Self-Support Suites is reminiscent of Splunk, a company I profiled in 2006 and 2007. Splunk is devoted to system administration, and provides tools for making sense of the loads of log files, error messages, and other information that system administrators routinely collect. Splunk facilitates searches on this often fuzzy data, and lets users flag common problems as “transactions” so they can track and handle them better.

For instance, one Splunk transaction might be “a spike of connections on a server, followed by a lost message.” Users can automate searches and reports, package them up neatly in order to run them regularly, and share them with other Splunk users through its Splunk Base.

The company has also recently released a set of APIs so users can write applications that search their internal databases of events for such purposes as security tracking and compliance. These applications can also be shared on Splunk Base.

Black Duck Software is also experimenting with culling publicly available data for useful business applications. It established its reputation as a validation service that ensures companies they are using open source licenses properly. As its offerings evolved, it effectively turned into a service that let companies advise their developer which open source projects they could reuse software from.

With this process in place, Black Duck added security to licensing as a criterion for companies to use when evaluating software. Black Duck combines security reports such as CERT advisories (using some heuristics I don’t know) to create a measurement of each project’s security to guide companies in choosing software.

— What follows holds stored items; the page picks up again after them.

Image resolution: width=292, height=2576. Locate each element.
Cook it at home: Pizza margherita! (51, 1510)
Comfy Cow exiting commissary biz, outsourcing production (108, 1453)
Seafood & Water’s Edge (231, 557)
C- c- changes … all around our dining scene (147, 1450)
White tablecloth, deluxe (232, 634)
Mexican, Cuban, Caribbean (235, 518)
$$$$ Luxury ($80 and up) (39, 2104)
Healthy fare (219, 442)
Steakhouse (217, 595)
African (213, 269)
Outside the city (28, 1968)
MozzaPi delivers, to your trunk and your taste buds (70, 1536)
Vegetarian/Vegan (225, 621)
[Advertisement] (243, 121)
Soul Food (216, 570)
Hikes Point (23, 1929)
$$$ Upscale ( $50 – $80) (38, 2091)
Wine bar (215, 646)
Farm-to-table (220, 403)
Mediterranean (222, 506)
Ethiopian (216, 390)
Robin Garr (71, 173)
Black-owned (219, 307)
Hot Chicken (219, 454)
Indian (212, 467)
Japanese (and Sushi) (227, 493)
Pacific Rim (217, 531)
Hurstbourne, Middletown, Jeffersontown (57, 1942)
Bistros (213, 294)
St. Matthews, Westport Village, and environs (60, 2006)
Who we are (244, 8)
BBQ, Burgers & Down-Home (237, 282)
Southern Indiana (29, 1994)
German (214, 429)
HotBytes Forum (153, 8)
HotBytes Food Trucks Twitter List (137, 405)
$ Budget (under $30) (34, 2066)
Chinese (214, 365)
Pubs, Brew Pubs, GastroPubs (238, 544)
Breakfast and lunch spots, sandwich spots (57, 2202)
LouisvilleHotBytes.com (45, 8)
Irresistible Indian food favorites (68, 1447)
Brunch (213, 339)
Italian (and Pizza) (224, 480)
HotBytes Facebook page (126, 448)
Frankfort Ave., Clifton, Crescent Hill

Soon they plan to add another measure of support, based on various measures including the size and participation of the community.

Services such as these from SourceLabs, Splunk, and Black Duck should lead to change in the tools used by developers and users to submit bug reports. The more data users provide, and the more that the data conforms to a format that is easy to search and index, the more likely it is to turn up in searches later.

I have already suggested, for educational purposes, a more structured repository for user questions. Bug tracking systems are hightly structured and therefore very easy to search. A similar standard for user forums would encourage users with questions to collect and provide useful information from the start, which would make it easier to answer their questions and leave the information in a more useful format for later searching.

The section on Splunk was updated on March 22 after discussions with Christina Noren, VP of Product Management.